__Activity__:
Work out the number of lines that hold "agent" in the listing, and give that number with no other text.

*** Opening of Extracted entries ***

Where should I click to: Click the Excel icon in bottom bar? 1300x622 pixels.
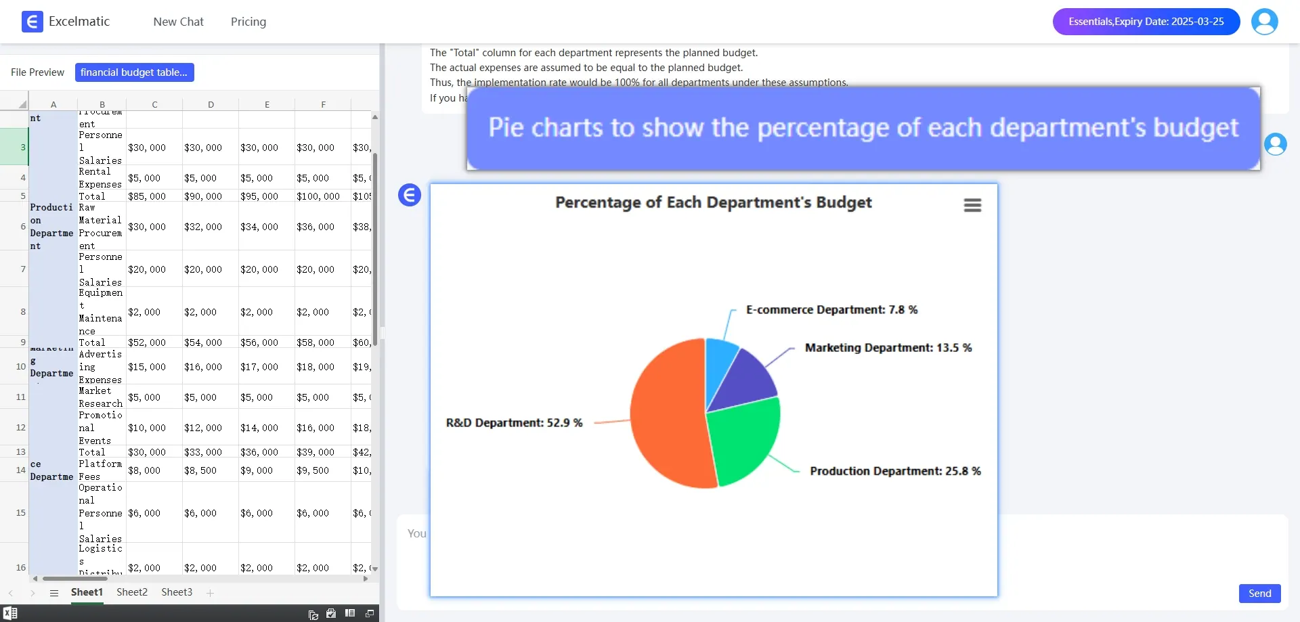pyautogui.click(x=10, y=613)
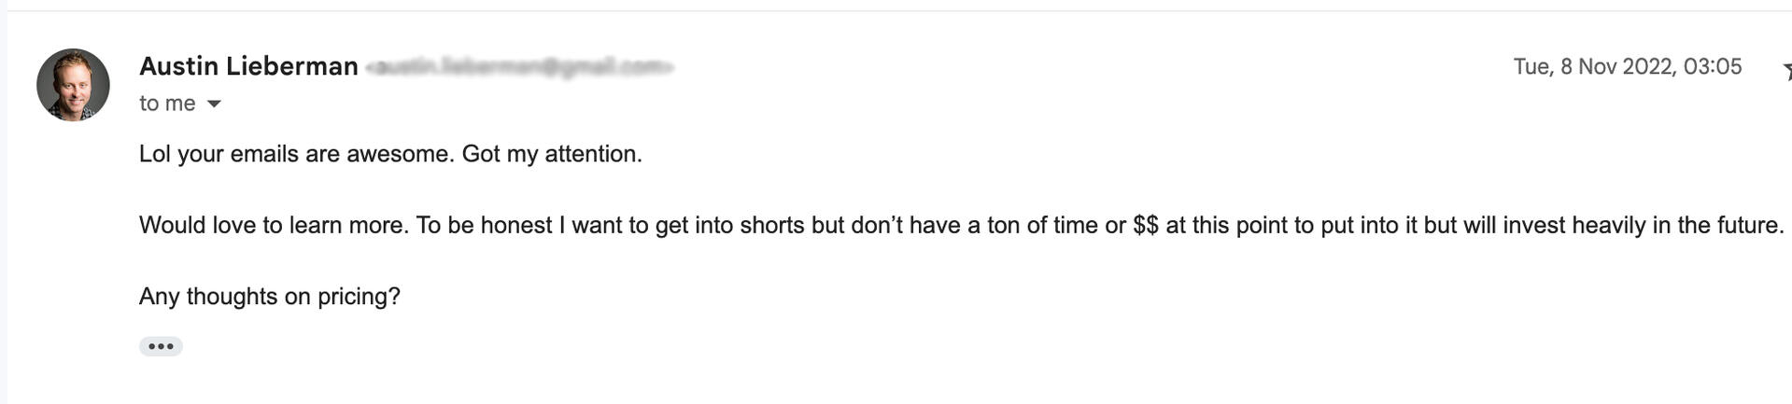
Task: Click the "$$" symbols in the message
Action: click(x=1145, y=225)
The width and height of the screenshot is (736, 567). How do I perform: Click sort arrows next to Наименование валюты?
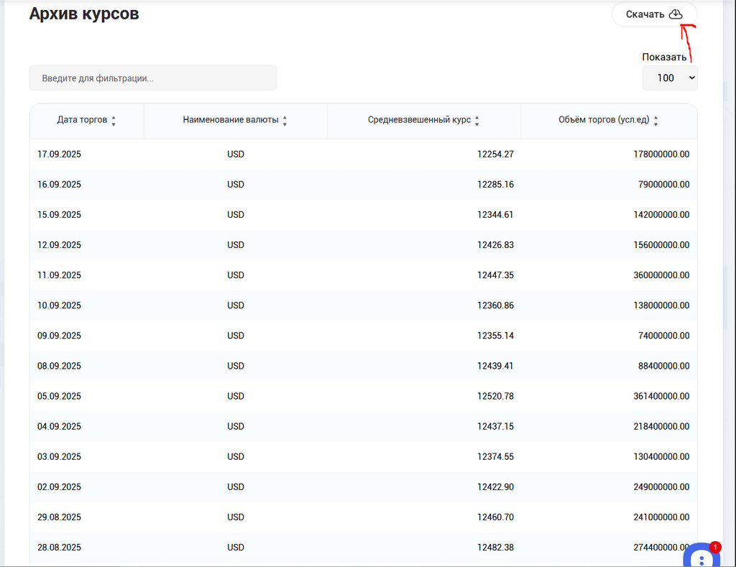click(x=285, y=121)
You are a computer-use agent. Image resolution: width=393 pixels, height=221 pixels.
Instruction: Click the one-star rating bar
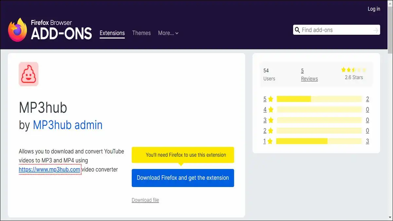pyautogui.click(x=319, y=141)
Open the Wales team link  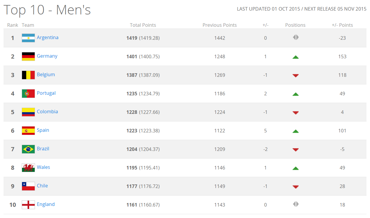43,167
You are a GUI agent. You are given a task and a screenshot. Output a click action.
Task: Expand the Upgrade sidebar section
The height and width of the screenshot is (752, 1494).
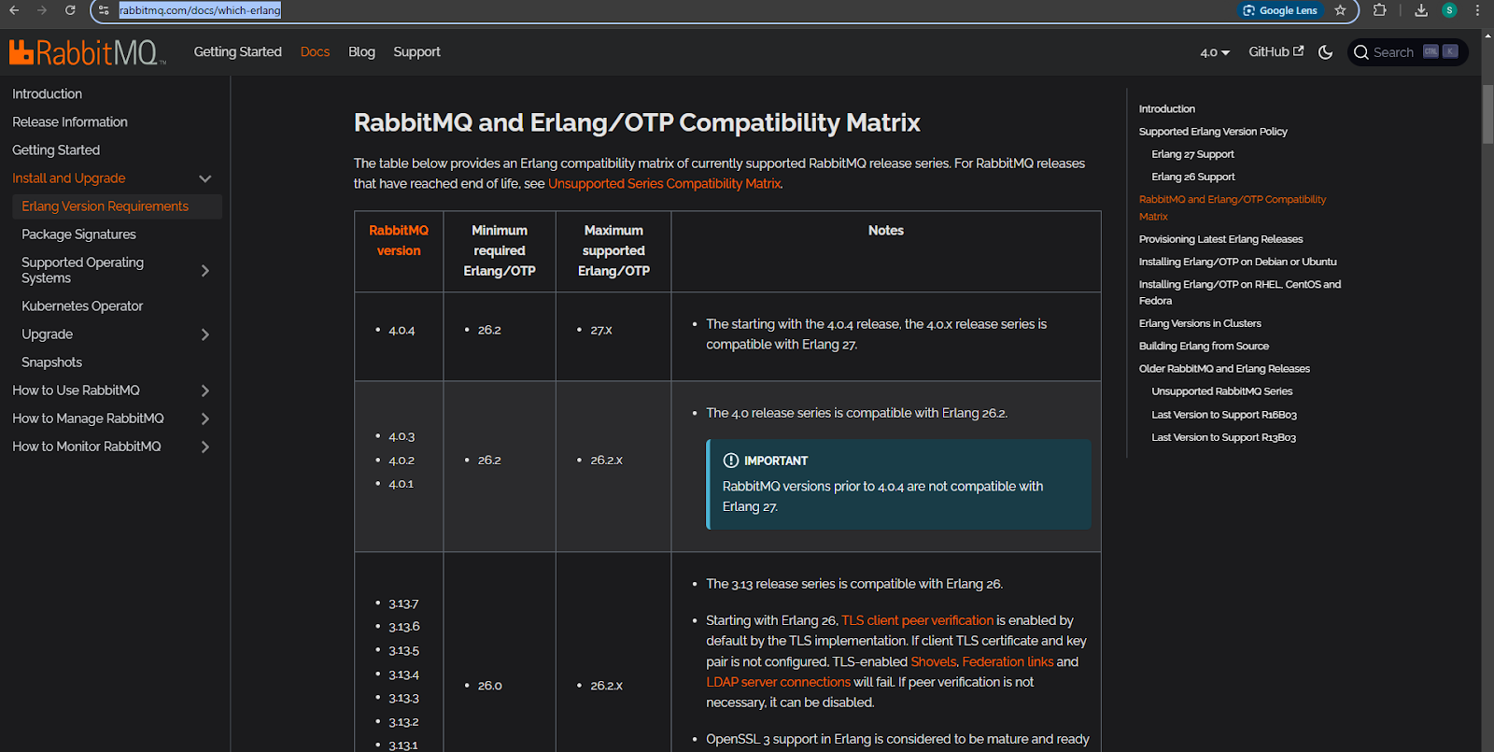click(205, 334)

*** Close of Extracted entries ***

__Solved exercise__:
2